What this task involves> If pictures appear in the lines below, skip them and copy exactly the lines from the one containing "Where should I click to: Select" through the one containing "You are a computer-use", and nothing else.

═══ Dataset records ═══

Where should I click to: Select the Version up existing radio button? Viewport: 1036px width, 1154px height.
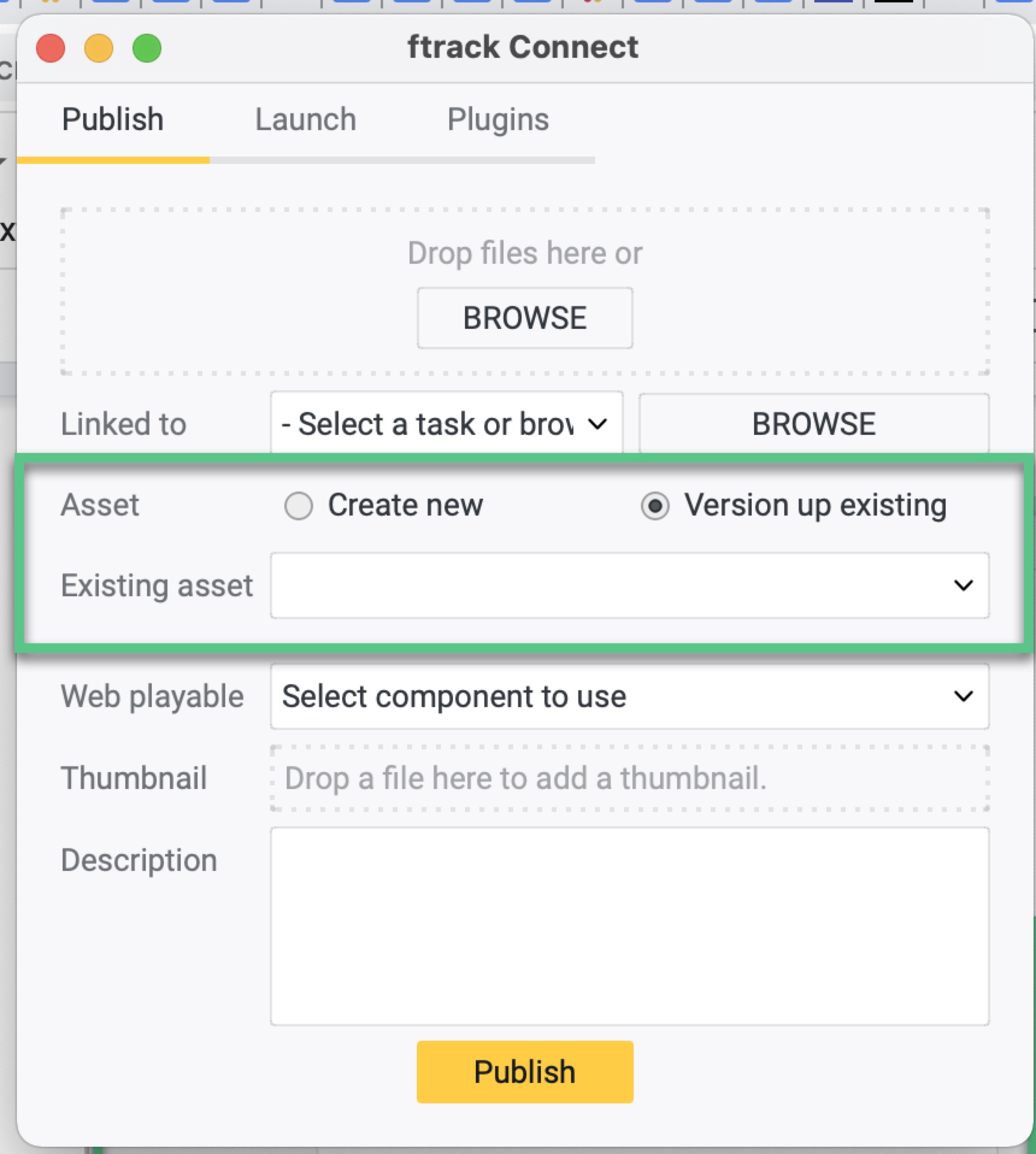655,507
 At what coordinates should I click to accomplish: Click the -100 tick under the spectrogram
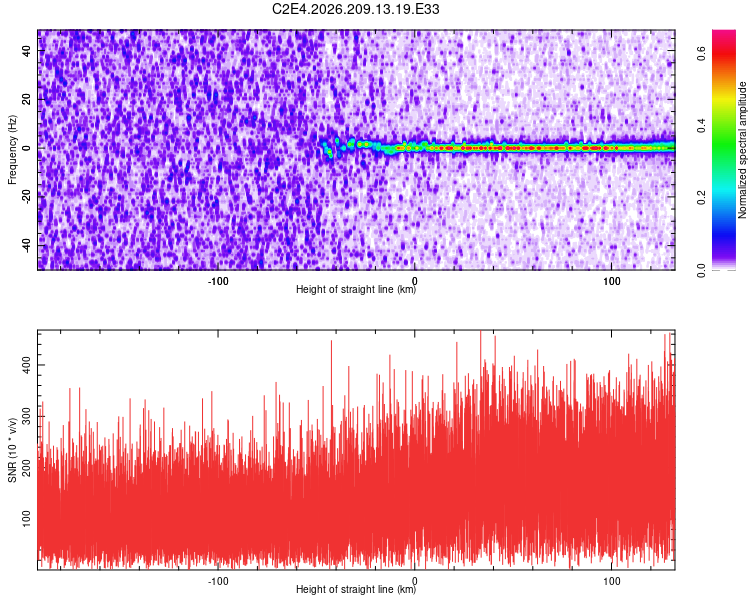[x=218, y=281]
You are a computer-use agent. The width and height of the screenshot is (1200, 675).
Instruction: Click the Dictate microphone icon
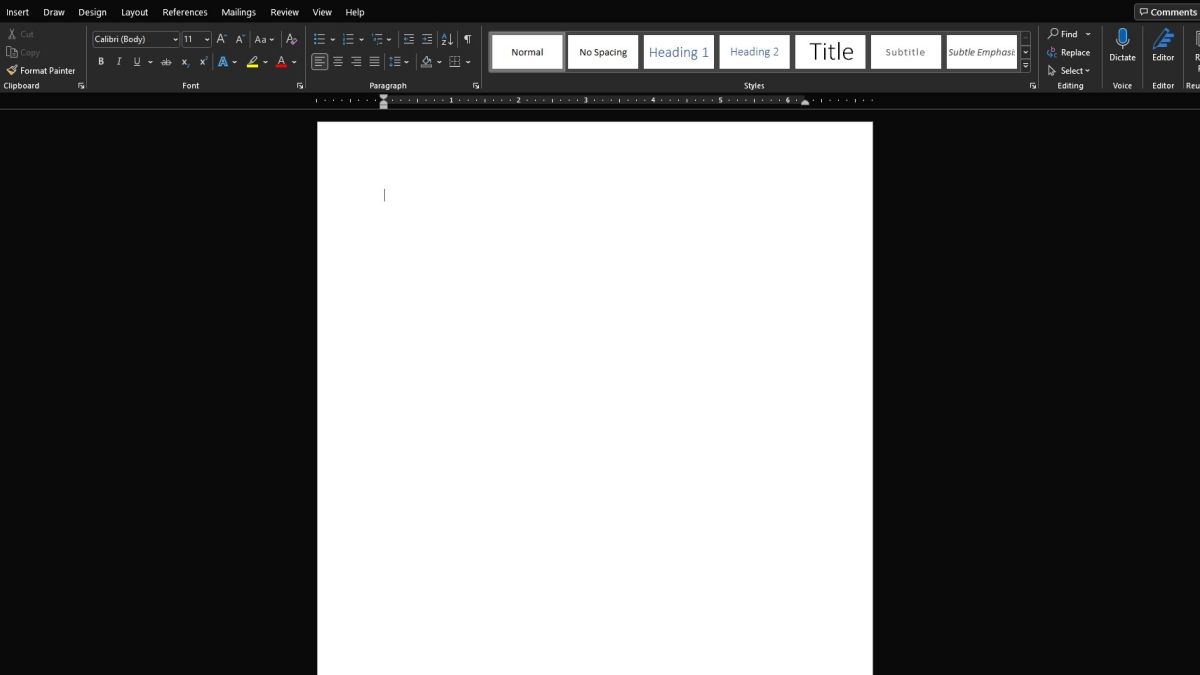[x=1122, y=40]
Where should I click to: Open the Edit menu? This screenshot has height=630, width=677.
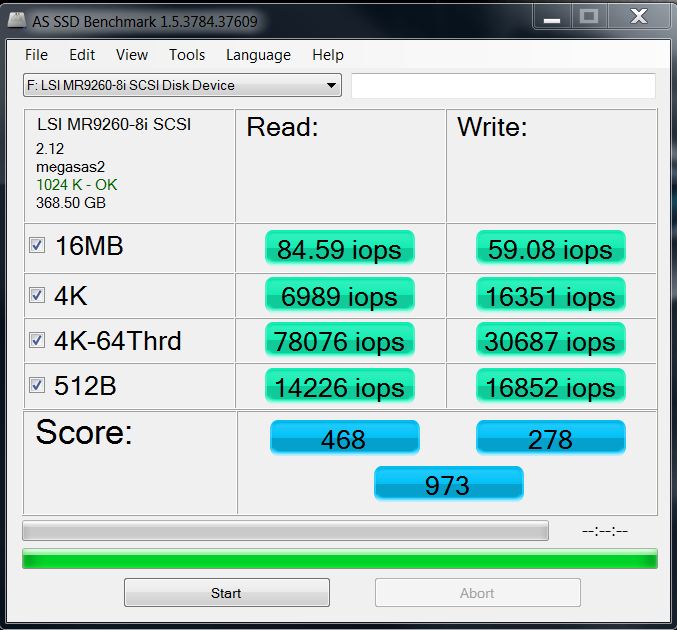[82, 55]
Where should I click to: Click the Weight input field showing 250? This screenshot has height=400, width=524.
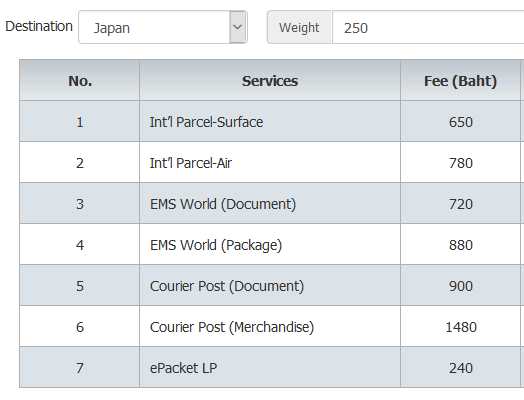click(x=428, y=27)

═══
═══ Dataset records ═══

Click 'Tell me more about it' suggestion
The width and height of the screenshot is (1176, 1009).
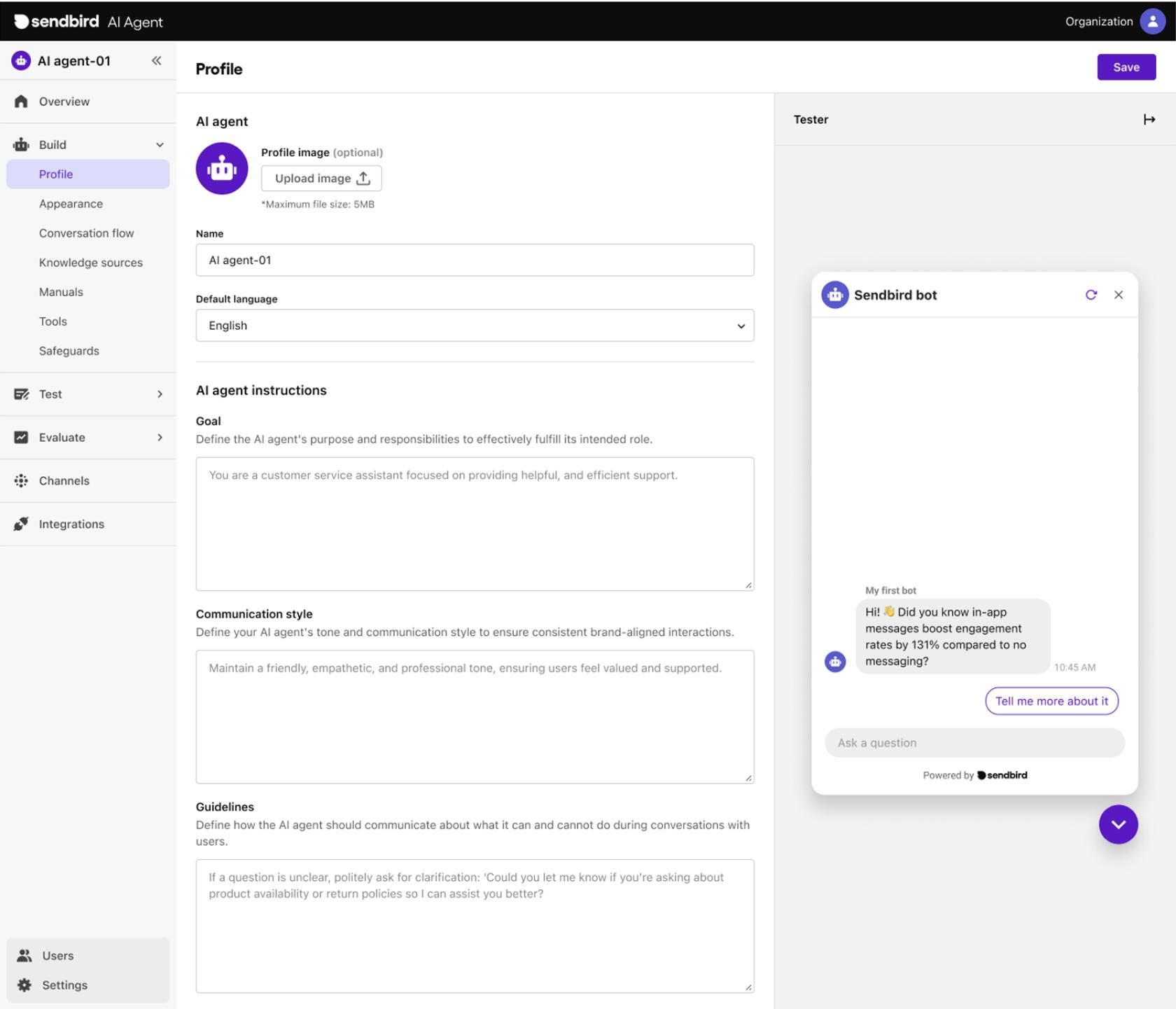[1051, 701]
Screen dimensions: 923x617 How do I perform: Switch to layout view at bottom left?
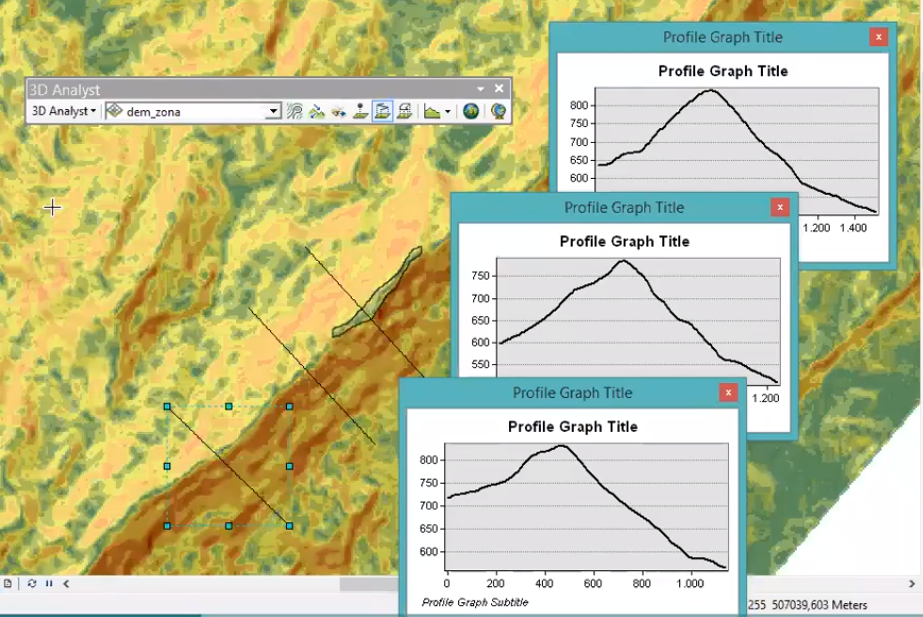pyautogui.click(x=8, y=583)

═══

Answer area>
Where should I click to: Select the Version up existing radio button? Viewport: 1036px width, 1154px height.
655,507
 At what coordinates should I click to accomplish: Click the -100 tick under the spectrogram
[x=218, y=281]
You are a computer-use agent. The width and height of the screenshot is (1200, 675).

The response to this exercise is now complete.